XXIII

Il est rare que les assassins, ceux qui ont déployé le plus de férocité dans l’accomplissement de leurs crimes, ne soient point, par là même, sujets à des accès de lâcheté sans pareille. Venture avait assassiné froidement le malheureux Murillo, le vieux soldat espagnol à la jambe de bois ; vingt fois, peut-être, cet homme avait trempé ses mains dans le sang, et on eût pu le croire doué de quelque présence d’esprit, à l’heure du danger. Eh bien ! en entendant vibrer à son oreille la voix de Rocambole, en sentant la pointe de son stylet que celui-ci lui appuyait sur la poitrine, Venture perdit la tête et ne put que balbutier ces mots :

– Grâce ! ne me tuez pas…

– Silence !… dit Rocambole. (Et se penchant sur Zampa :) Tiens-le bien ! dit-il.

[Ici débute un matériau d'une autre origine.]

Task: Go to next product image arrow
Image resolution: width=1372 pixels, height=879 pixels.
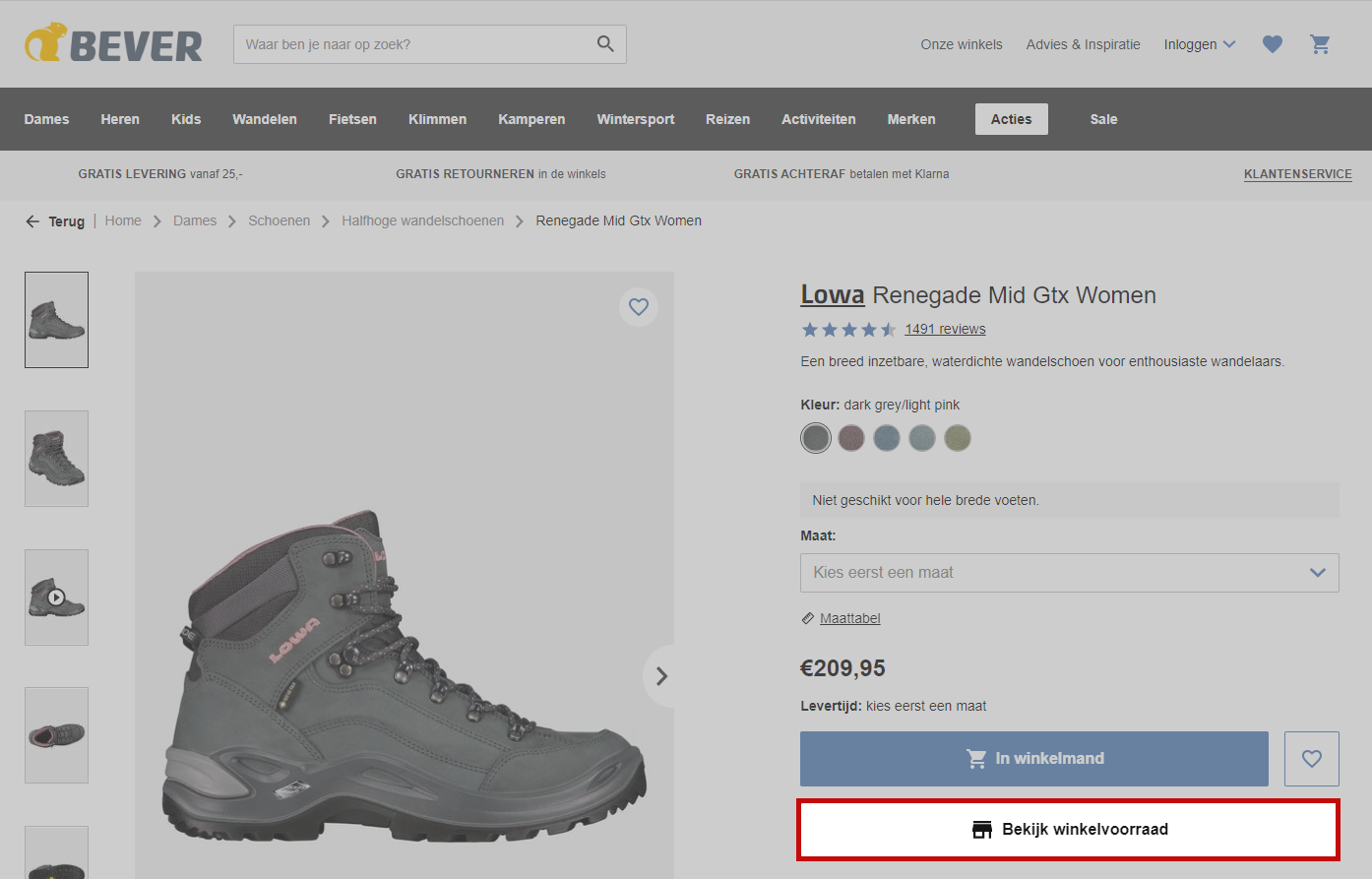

La main dont Rocambole avait couvert la bouche de Venture se livra sur toute la personne du bandit à une minutieuse investigation tandis que l’autre lui tenait toujours le poignard sur la gorge.

– Un bandit comme toi, mon bonhomme, dit tout bas le faux marquis de Chamery, doit avoir des armes sur lui. Voyons, que je te fouille !…

Et il fouilla, en effet, son ancien complice avec la dextérité que déploie un sbire napolitain à retourner en un clin d’œil toutes les poches d’un lazzarone.

– Bon ! dit-il, voici un poignard…

Et, bien qu’ils fussent plongés dans l’obscurité la plus profonde, Rocambole avait une si merveilleuse finesse de toucher, qu’il reconnut sur-le-champ cette arme aux incrustations et à la forme du manche.

– Tiens ! dit-il, je crois que cela m’appartient… Tu l’as volé chez moi, il y a une heure.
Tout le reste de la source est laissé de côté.